Longitudinal Separation Based On Time Time-based separation applied may be based on position information by Controller–pilot Data Link Communications Aircraft flying on the same track: A) Aircraft that have departed from the same aerodrome ; or B) En -route aircraft that have reported over the same exact significant point ; or C) Between departing and en -route aircraft after the en -route aircraft has reported over a fix that is so located in relation to the departure point as to ensure that five-minute separation.

Same Track - Climbing And Descending: When an aircraft pass through the level of another aircraft on the same track, the following minimum longitudinal separation shall be provided. To facilitate application of the procedure a climbing aircraft to a safe level below the higher aircraft or a descending aircraft may be cleared to a safe level above the lower aircraft During en -route, the level change is commenced within 10 min of the second aircraft has reported over an reporting point, the minimum separation to be maintained between the aircraft is 5 mins .

During en -route, the level change is commenced before both the aircrafts reaches the reporting point and the minimum separation to be maintained is 10 mins b/w the aircraft.

Crossing Track - Same Level Or Climbing And Descending Where lateral separation is not provided, vertical separation shall be provided: a) For at least 10 minutes before the second aircraft estimates the crossing point ; and b) For at least 10 minutes after the first aircraft past the crossing point. Reciprocal track Where lateral separation is not provided, vertical separation shall be provided: a) For at least 10 minutes before the crossing time ; and b) For at least 10 minutes after the time the aircraft are estimated to pass , or are estimated to have passed. This can be determined by both aircraft have reported as having crossed the same en -route navigation facility .

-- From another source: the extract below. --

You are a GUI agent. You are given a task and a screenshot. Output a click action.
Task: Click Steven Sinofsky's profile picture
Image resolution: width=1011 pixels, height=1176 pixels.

Longitudinal Separation Based on Distance Separation shall be established by maintaining not less than specified distance(s) between aircraft positions by reference to DME in conjunction with other appropriate navigation aids. Direct controller-pilot communication shall be maintained while such separation is used. T he term on track is used in longitudinal separation minima using DME, it means that the aircraft is flying either directly inbound to or directly outbound from the station. Separation is to be checked by obtaining simultaneous DME readings from aircraft at frequent intervals to ensure that the minimum separation is established Same Track - Same Level The distance between two aircraft shall be 20 NM , provided: Each aircraft utilises , ( i ) the same on-track DME stations, (ii) An on track DME station and a collocated common point when one aircraft is utilising DME and the other is utilizing GNSS , (iii) The same common point when both aircraft are utilising GNSS.

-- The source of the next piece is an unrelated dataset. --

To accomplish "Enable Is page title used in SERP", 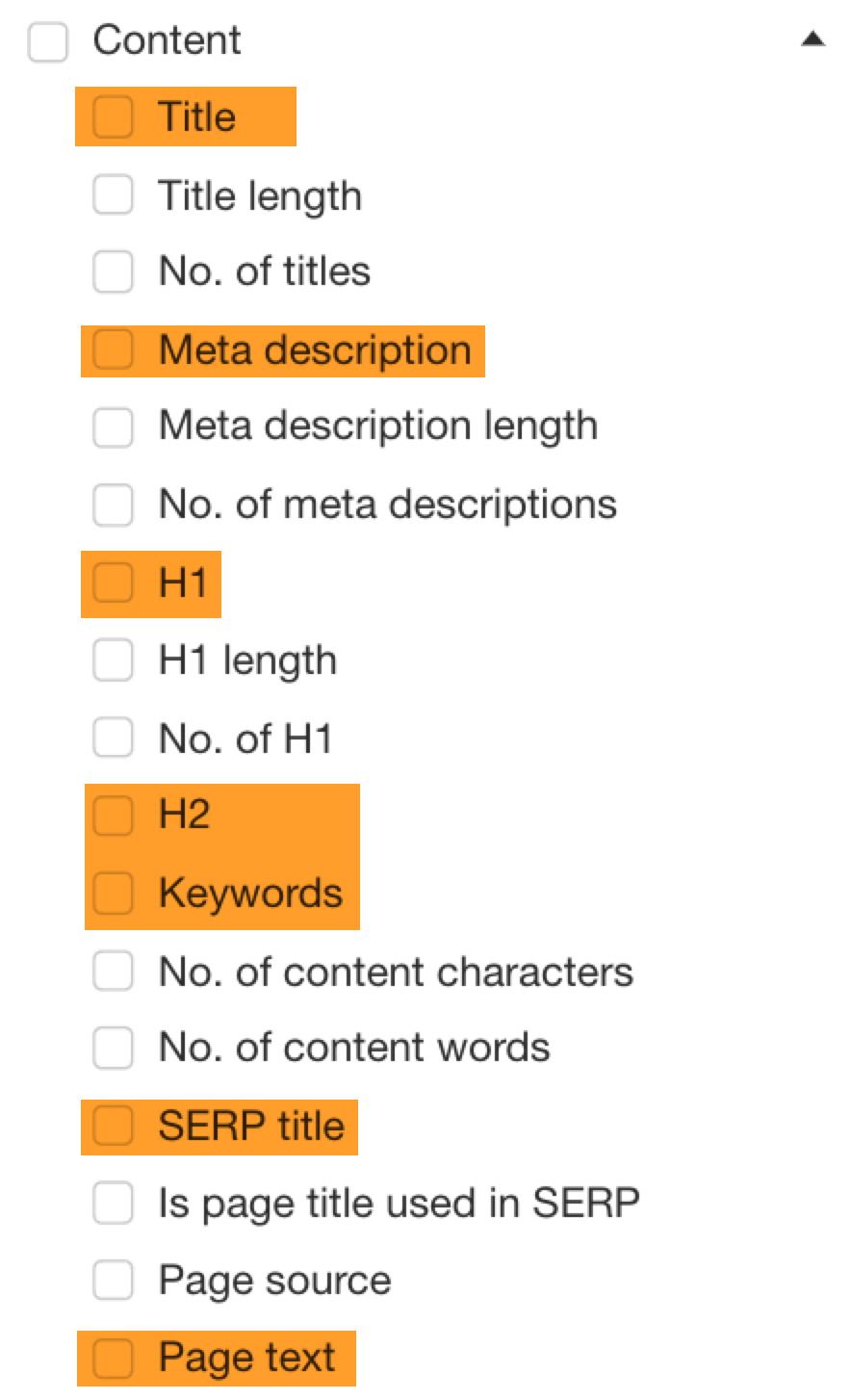I will 113,1203.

The distance b/w two aircraft shall be 10 NM provided when aircraft maintains a true airspeed of 20 knots or more than the succeeding aircraft .

Same Track - Climbing And Descending The distance between two aircraft shall be 10 NM while vertical separation does not exist, provided: A) Each aircraft utilises; ( i ) The same on-track DME stations ;, when both aircraft are utilising DME, or ii) An on track DME station and a collocated common point when one aircraft is utilising DME and the other is utilising GNSS , or iii) The same common point when both aircraft are utilising GNSS. B ) One aircraft maintains a level while vertical separation does not exist . C) Separation is established by obtaining simultaneous DME and/ or GNSS readings from the aircraft.

Crossing Track - Same Level or Climbing and Descending The distance between two aircraft shall be 10 NM , provided: The leading aircraft maintains a true airspeed of 20kts or more faster than the succeeding aircraft . Each aircraft utilises the same on-track DME and/or collocated common point or same common point. T he relative angle between the tracks is less than 90 degrees. Reciprocal Track Separation is established when; a) Each aircraft utilises the same on-track DME and/or collocated common point or same common point. b) It has been positively established that the aircraft have passed each other. c) Are at least 10 NM apart . There is no longitudinal distance separation for reciprocal tracks before both aircraft have crossed .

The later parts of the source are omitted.